Rainbow’s laughter echoed loudly over the plain of clouds. “I’m sorry, but what?”
“Another reason I do not like large ponies is because I find myself thinking about what is actually inside them.” Octavia huffed quietly. “Do not tell me you have not done this.”
“Heck no! That’s weird.”
“I only do it with fat ponies. Just the knowledge of the grease, and fat, and other unhealthy things inside their body…” She shivered. “I find it very disquieting.”
“You never struck me as a squeamish pony,” Rarity said.
“And the gunk inside their stomachs,” Octavia continued. “That, I think, is the worst.” She shot Twilight another look. “When someone gets too friendly down there, I start to think about it in myself. I do not want to think about my food once I have already eaten it.”
“I keep saying, you’re really warm,” Twilight said.
“Okay, here we are,” Rainbow said, stopping at a large, metal door. “As much as I’d love to keep talking about Octavia’s guts, we’ve got a job to do.”
“Why is the door not made of clouds?” Octavia asked.
“Even construction-grade clouds aren’t made to last more than a couple years. What they do for places that need to be protected is reinforce the area with the heaviest clouds they can, then put whatever construction materials they need in there. But it’s really expensive, and kind of inefficient, so they only do it for the really, really important stuff. Like access to the vital areas of the city.” She gestured at the door.

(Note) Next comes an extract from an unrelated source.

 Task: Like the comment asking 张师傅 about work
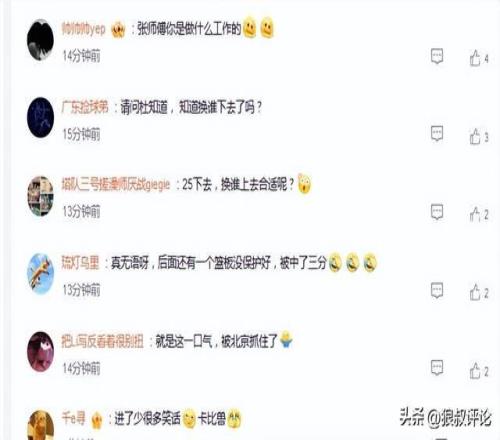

“What happens if something goes wrong, and it falls out?” Twilight asked.
“Well, the city government gets fined, and whoever was in charge of keeping things safe winds up in prison.”
“Prison?” Rarity repeated.
“Cloudsdale might be super cool and useful, but it’s one of the most hazardous, uh, things in Equestria. You have to take so many safety classes before you get to be a part of the weather team, it’s ridiculous.”

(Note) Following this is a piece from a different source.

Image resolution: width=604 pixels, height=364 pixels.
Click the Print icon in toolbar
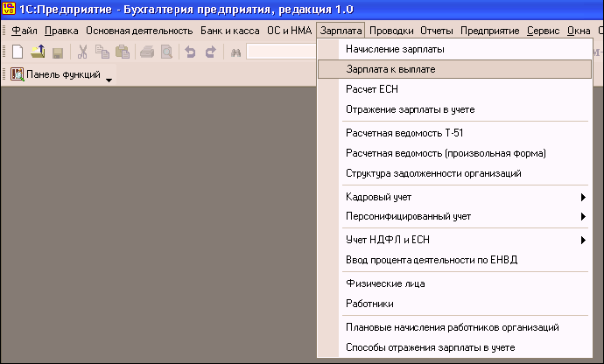tap(146, 53)
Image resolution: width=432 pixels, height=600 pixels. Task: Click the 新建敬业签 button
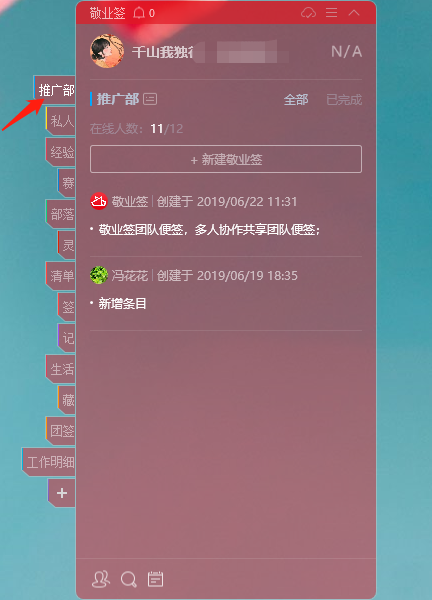(x=226, y=159)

“So how do we get in?” Twilight asked.
“Uh…” Rainbow reached for the door handle and pulled it. The door swung slowly, and she had to move behind it and push to get it open all the way. “Someone needs to look at these hinges.”
“Why is this door not locked?” Octavia asked. “If there is something dangerous inside, should they not be taking every effort to keep ponies out?”

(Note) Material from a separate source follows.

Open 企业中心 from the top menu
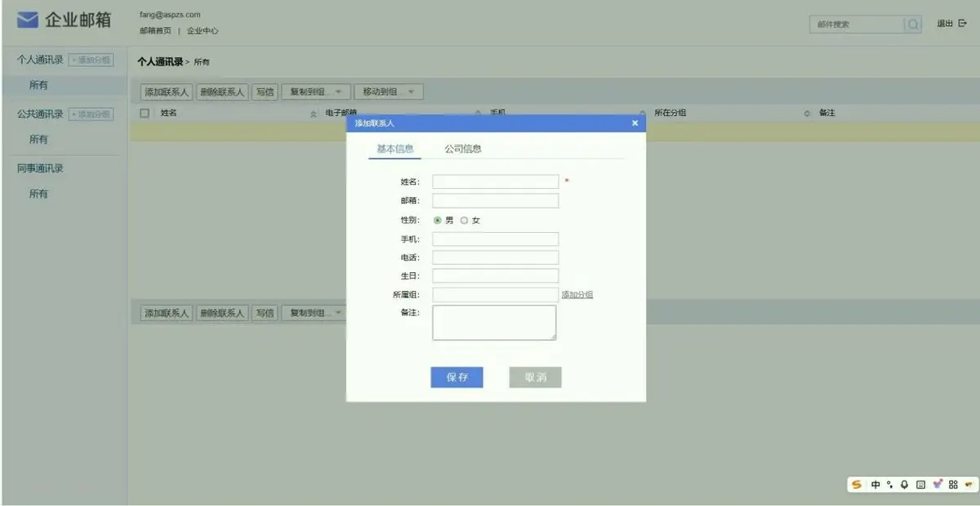202,30
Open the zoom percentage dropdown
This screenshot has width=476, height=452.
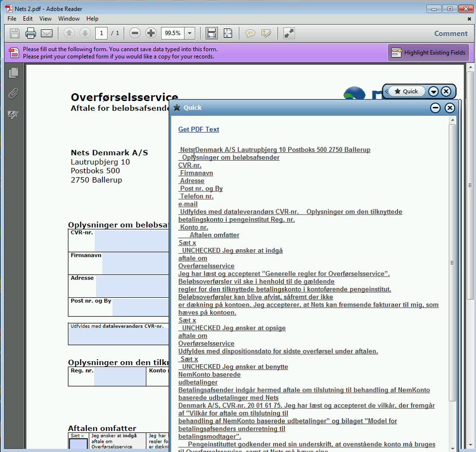[x=190, y=33]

“Maybe it is a trap,” Rarity said.
“Or maybe the lock’s broken,” Twilight said. She took a tentative step up into the dark tube, but flinched back at the frigid floor. It was made of cloud, but felt more like metal on her hooves. She could feel the air prickling on her face, and smell a mild mint from within.
“This does not bode well,” Octavia said, walking past her. “Rarity? Shields.”
“Hang on, dear,” Rarity said, horn alight. “It’s been a while since I’ve done this. Rainbow, get up there with them.”
Rainbow joined them, standing especially close to Octavia, who shied away. A crystalline dome glittered to life around them, and Rarity stepped into it.
“Let us go,” Octavia said. A bead of pale gray light appeared before her forehead, casting the entire tube in a ghostly haze.
“That’s a nice spell,” Rarity said.
“I have been practicing.” She walked down into the tube, and they followed quickly; her pace was swift and deliberate, and it wasn’t long before they encountered the first snow.
“Wait,” Twilight said. She craned her neck to look down the tube, where the snow deepened until it reached the ceiling.
“What’s wrong?” Rarity asked.
“Look at all that snow. We can’t go in there.”
“Why not?” Octavia asked.
“Rarity’s shield is going to just push it out of the way, so we’re going to wind up going underneath it pretty quickly. But if her shield fails unexpectedly, we’ll be crushed.” She held a hoof to her chin in thought. “And if we don’t, it’ll still be too cold. We’ll be hypothermic in a matter of minutes.”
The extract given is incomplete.